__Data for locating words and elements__

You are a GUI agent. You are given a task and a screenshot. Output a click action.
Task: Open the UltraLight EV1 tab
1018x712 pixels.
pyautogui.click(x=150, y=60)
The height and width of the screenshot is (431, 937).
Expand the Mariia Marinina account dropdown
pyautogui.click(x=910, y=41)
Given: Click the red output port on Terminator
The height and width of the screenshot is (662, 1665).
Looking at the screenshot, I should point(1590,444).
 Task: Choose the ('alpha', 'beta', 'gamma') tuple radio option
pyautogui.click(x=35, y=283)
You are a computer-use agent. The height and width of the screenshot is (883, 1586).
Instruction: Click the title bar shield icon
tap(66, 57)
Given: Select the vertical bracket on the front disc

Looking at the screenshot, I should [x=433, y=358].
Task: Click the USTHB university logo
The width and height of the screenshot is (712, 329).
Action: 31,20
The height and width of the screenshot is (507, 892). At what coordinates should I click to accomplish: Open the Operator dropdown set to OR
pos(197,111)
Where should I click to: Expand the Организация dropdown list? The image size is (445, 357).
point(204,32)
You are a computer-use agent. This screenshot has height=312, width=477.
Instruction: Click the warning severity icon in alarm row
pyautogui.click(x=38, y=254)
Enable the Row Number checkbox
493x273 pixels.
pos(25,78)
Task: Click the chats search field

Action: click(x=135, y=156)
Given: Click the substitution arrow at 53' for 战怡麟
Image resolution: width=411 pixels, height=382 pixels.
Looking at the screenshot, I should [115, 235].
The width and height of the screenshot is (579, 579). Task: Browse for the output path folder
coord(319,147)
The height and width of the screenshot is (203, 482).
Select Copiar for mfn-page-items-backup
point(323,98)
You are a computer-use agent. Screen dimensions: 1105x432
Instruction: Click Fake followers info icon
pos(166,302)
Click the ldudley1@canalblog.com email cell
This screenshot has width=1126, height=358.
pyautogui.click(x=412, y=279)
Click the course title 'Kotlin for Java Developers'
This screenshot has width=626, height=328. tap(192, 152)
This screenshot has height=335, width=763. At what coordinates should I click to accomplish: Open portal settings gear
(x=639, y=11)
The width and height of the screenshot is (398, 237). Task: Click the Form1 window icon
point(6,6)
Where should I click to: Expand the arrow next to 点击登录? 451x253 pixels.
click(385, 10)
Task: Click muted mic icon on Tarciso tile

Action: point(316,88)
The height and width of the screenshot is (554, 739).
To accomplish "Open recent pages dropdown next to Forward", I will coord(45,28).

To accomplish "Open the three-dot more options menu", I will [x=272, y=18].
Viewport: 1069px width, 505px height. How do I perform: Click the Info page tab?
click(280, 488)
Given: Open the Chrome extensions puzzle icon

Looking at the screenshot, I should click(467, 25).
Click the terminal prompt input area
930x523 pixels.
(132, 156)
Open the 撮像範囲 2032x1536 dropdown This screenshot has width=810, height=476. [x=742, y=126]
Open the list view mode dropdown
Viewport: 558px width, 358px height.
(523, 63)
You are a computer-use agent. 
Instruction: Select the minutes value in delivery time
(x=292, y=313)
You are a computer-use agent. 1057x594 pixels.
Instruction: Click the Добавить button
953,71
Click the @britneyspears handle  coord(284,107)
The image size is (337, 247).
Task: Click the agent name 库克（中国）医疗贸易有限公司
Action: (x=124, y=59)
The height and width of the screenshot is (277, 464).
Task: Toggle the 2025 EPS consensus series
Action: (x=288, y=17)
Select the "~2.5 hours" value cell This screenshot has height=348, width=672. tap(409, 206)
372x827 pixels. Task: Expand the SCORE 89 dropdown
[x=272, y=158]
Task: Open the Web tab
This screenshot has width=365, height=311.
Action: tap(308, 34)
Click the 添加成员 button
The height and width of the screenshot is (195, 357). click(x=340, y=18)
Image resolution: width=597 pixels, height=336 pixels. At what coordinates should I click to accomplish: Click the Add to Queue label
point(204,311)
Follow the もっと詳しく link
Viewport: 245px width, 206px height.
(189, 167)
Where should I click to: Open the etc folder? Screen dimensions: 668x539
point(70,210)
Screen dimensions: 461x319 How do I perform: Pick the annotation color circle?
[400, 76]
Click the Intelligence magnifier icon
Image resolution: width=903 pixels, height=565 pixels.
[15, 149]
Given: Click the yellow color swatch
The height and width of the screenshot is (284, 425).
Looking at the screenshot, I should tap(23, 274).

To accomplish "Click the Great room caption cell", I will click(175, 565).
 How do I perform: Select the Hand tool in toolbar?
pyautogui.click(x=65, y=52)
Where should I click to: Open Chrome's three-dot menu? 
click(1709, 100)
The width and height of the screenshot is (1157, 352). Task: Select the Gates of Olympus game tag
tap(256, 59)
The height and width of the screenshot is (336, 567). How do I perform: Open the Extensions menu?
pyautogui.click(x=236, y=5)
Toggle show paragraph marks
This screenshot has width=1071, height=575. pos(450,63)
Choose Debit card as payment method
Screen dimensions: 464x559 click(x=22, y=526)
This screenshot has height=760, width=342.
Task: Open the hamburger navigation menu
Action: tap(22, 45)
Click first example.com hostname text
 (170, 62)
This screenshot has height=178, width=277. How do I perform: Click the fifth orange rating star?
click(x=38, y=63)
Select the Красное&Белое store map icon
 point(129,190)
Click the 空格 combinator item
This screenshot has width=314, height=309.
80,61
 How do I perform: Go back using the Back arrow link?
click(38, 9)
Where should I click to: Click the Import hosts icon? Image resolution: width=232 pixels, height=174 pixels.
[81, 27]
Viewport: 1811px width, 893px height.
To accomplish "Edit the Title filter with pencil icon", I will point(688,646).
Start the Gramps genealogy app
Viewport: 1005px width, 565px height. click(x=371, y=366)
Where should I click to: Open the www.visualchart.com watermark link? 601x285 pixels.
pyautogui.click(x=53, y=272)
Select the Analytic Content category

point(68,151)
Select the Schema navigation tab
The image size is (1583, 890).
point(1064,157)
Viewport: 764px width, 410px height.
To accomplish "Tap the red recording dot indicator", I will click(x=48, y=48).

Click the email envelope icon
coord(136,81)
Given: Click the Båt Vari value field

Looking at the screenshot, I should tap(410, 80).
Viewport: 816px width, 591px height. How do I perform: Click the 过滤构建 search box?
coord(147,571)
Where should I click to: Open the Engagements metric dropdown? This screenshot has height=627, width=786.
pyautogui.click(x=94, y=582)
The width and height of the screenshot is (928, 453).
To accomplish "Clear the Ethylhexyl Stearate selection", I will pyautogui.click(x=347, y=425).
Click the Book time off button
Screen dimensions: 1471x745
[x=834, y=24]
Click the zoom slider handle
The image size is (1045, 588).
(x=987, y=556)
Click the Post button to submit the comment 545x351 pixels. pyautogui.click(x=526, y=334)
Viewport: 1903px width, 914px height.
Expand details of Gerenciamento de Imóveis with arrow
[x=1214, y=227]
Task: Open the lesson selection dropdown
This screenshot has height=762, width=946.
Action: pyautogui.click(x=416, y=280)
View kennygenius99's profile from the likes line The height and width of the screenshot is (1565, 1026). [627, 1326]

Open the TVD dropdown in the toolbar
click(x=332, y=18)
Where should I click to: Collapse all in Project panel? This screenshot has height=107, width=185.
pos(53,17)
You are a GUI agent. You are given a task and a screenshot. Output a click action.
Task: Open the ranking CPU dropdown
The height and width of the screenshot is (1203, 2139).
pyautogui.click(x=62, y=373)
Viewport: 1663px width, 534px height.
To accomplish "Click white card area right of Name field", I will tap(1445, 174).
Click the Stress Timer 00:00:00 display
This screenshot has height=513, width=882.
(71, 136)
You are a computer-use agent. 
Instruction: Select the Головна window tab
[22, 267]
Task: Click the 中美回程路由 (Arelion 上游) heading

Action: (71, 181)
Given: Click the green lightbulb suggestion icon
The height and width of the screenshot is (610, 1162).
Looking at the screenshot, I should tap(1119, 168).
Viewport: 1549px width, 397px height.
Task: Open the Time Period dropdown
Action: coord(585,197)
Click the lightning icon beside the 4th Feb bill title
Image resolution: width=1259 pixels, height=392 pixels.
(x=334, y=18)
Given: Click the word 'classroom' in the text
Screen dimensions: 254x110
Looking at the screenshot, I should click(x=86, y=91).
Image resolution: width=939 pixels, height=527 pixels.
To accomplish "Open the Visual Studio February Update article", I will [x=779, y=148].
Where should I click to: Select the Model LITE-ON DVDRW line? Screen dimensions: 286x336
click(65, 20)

__EXERCISE BRIEF__
Reproduce verbatim the part of the data that opens with the line containing "Given: Click the yellow color swatch" and closes with the line containing "tap(256, 59)", including both of those lines.

__ANSWER BELOW__
Given: Click the yellow color swatch
The height and width of the screenshot is (284, 425).
Looking at the screenshot, I should tap(23, 274).

To accomplish "Click the Great room caption cell", I will click(175, 565).
 How do I perform: Select the Hand tool in toolbar?
pyautogui.click(x=65, y=52)
Where should I click to: Open Chrome's three-dot menu? 
click(1709, 100)
The width and height of the screenshot is (1157, 352). Task: Select the Gates of Olympus game tag
tap(256, 59)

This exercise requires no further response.